Task prompt >> Return nothing but the lines from the line containing "Task: Adjust the Surface Tension slider" through the last line of the records, reproduced exactly.

Task material >>
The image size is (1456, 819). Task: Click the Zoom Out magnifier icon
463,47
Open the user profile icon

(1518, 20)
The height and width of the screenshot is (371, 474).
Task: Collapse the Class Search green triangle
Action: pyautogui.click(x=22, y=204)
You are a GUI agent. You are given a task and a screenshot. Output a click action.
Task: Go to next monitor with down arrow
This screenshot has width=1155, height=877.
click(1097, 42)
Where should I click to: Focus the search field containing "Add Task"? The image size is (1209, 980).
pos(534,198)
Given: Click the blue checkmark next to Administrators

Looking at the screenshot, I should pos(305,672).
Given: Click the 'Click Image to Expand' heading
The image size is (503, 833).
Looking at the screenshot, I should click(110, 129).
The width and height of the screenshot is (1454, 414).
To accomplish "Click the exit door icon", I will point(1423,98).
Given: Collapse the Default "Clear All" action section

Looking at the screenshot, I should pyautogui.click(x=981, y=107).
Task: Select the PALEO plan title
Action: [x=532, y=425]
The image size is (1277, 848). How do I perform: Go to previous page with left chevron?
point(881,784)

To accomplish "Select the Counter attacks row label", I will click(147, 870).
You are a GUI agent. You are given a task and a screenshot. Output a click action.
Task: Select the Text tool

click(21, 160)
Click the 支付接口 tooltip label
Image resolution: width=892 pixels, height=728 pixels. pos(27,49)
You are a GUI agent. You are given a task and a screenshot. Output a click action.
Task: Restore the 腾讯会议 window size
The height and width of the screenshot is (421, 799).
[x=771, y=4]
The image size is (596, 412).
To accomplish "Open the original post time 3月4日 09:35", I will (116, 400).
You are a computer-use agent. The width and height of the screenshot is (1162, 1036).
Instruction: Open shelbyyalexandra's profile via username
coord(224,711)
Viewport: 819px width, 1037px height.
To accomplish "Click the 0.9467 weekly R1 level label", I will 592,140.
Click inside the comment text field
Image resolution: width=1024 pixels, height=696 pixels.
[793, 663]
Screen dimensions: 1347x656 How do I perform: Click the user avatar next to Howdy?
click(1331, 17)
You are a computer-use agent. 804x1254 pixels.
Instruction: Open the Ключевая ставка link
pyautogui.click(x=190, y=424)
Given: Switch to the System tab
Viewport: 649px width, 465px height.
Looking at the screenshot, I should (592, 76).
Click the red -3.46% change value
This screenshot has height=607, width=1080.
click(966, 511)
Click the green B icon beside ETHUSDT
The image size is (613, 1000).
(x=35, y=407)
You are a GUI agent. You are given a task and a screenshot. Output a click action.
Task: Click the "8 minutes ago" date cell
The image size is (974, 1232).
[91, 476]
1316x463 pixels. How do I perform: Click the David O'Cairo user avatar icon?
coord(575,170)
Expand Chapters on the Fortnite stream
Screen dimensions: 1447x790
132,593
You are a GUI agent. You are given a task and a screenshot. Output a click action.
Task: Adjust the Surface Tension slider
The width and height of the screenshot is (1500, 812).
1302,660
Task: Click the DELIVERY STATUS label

Answer to this problem >>
Task: Adjust the Surface Tension slider
The width and height of the screenshot is (1500, 812).
1302,660
Task: Click the DELIVERY STATUS label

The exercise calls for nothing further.